■ 抜粋本文
■日本で広がりつつある「ジャパニーズ・ファースト」
「まさか日本でもトランプ現象が?」――2025年7月の参院選で躍進した参政党に、米メディアが注目している。「ジャパニーズ・ファースト」を掲げ、移民や多様性に懐疑的な姿勢を取るこの新興政党は、アメリカを席巻したポピュリズムの“日本版”なのか? 米メディアの報道を読み解くと見えてくるのは、日本がいま直面している「分断」と「不満」だ。
アメリカを反面教師とするなら、私たちは何を学ぶべきか。
2025年7月に行われた参議院選挙は、これまでになく多くのアメリカメディアの注目を集めた。その背景にはいくつかの理由がある。
まず、日本がアメリカとの関税交渉の真っ只中にあったこと。そして、与党・自民党の歴史的な大敗が予想されていたことだ。
これは、戦後70年以上にわたり続いてきた日本の政治的安定が、大きく揺らぐ可能性を意味していた。その結果、アメリカを含む世界経済にも影響が及ぶのではないかと懸念されていたのだ。
■トランプのMAGAムーブメントと驚くほど似ている
そしてもう一つ、米メディアが大きく取り上げたのが「参政党」という新しい勢力の台頭だった。短期間で急成長したこの政党の存在感は、アメリカでトランプが率いた「MAGA(Make America Great Again、アメリカを再びグレイトな国に)ムーブメント」や、ヨーロッパで広がる右派ポピュリズムの動きと驚くほど似ている。
この世界的な潮流がついに日本にも押し寄せてきた。それに対するアメリカの驚きや警戒感は、報道の中からもはっきりと読み取れる。
では、いまの日本をアメリカはどう見ているのか? そして、私たち日本人がそこから学ぶべきこととは? アメリカの報道を手がかりに掘り下げたい。

■「ソーヘイ・カミヤはミニトランプ」
なぜ”ミニトランプ”が日本でブレークしたのか(7月26日付)」というタイトルで報道したのはNBCニュースだ。
記事では、これまではわずか1議席しか持たなかった参政党が、新たに13議席を獲得したという驚異的な躍進について、次のように分析している。
「トランプ大統領による関税政策が日本に不確実性をもたらす中、より多くの有権者が、長年の同盟国アメリカに触発された“ある考え方”を受け入れ始めている――それが“ジャパニーズ・ファースト”だ」
さらにタイム誌(8月1日付)も「トランプに触発された極右政党が、日本を“再びグレイトな国に”したがっている~ミニ・トランプ・ムーブメントで知るべきこと」という見出しで参政党を特集。トランプのMAGAになぞらえながら、“ジャパニーズ・ファースト”を掲げる神谷宗幣と参政党の動きを紹介している。
ニューヨークタイムズ(7月19日付)も「ソーへイ・カミヤが“トランプスタイル”のポピュリズムで脚光を浴びた」と報じた。またフォックスニュース(7月27日付)は「トランプに触発された“ジャパニーズ・ファースト“の政治家が既成の国家勢力を揺るがす」という見出しで、参政党の急成長を伝えている。

■ 演習課題 1
参政党をめぐる記事について、次の問いに答えよ。
(a) 参院選の前に参政党が持っていた議席数と、選挙で新たに獲得した議席数はそれぞれいくつか。
(b) タイム誌が参政党を特集した記事は何月何日付か。
(c) 2025年7月の参議院選挙が米メディアの注目を集めた理由として、最初に挙げられている二点は何か。
■ 演習課題 2
参政党をめぐる記事の続きを、最後の段落の次から書け。
この後の一覧は、本課題では一切使用しない。

■ 提供データ
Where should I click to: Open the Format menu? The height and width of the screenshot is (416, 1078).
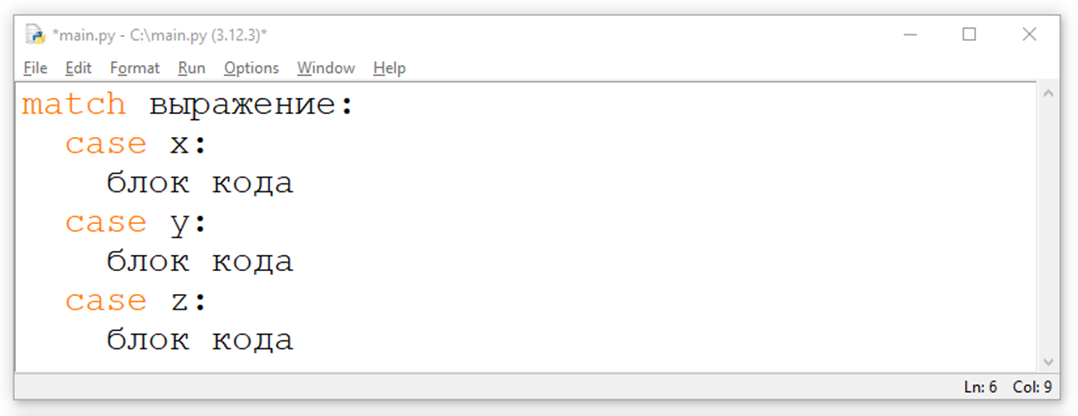click(134, 68)
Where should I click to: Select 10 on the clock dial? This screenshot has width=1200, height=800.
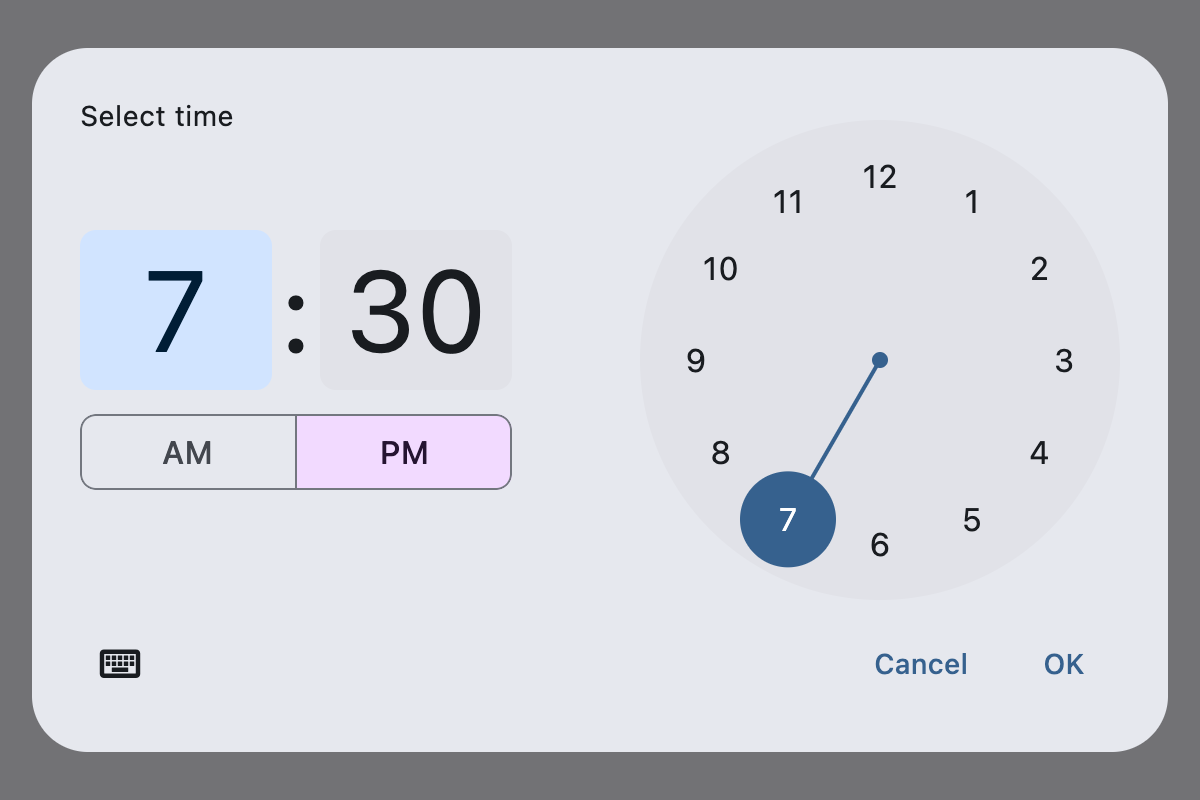722,268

■ 課題の解答 1
(a) 選挙前は1議席で、新たに13議席を獲得した。
(b) 8月1日付。
(c) 日本がアメリカとの関税交渉の真っ只中にあったことと、与党・自民党の歴史的な大敗が予想されていたこと。

■ 課題の解答 2
■「最後の例外」がポピュリズムの手に落ちたことへの驚き
これら米メディアが神谷代表を「ミニトランプ」と呼ぶのはごく自然なことだ。そもそも神谷自身が「トランプから影響を受けた」と公言しており、その発言はアメリカでも報道されている。それ以前に、参政党が掲げる「ジャパニーズ・ファースト」というスローガンを聞いた瞬間、トランプの「アメリカ・ファースト」を思い浮かべないアメリカ人はまずいないだろう。
しかしそれでもこうした記事からは、ある種の驚きがにじみ出ている。アメリカやヨーロッパ、ラテンアメリカなどで右派ポピュリズムが広がる中、「最後の例外」とも思われていた日本に、同じような現象が起きた。この事実に多くのアメリカ人が衝撃を受けたのだ。

NBCは、「コロナ禍にYouTube上の“反ワクチン団体”として始まった政党が、ここまで飛躍するとは想像もできなかった」とその急成長に驚きを隠さない。
またタイム誌は「日本の政治は多くの点でアメリカとは異なるが、今起きていることには非常に似た空気がある」と指摘する。
では米メディアはこの躍進の理由をどう説明し、どこにアメリカとの共通点を見いだしているのだろうか?
■「ジャパニーズ・ファースト」と「アメリカ・ファースト」の奇妙な共鳴
NBCニュースは、参政党のナショナリズム的スローガンが、右派ポピュリスト政党としての支持拡大を後押ししたと報じている。背景には、経済の停滞と移民への不安がある。それを参政党は巧みに取り込み、票を伸ばしたという見方だ。
タイム誌はさらに、日本での移民事情を詳しく紹介している。過去10年間で外国人居住者は220万人から380万人に増加した。これは少子化と労働力不足を受けた、いわば「静かな開国」の結果であると説明している。
それでも日本の外国人の比率はたったの3%にすぎない。だが、例えわずかな変化も人々の不安を刺激する。「仕事や住宅を奪われている」「治安が悪化している」という感覚が広がりつつある。参政党はこの空気を利用し、「移民による静かな侵略」と主張することで、有権者に強く訴えかけた。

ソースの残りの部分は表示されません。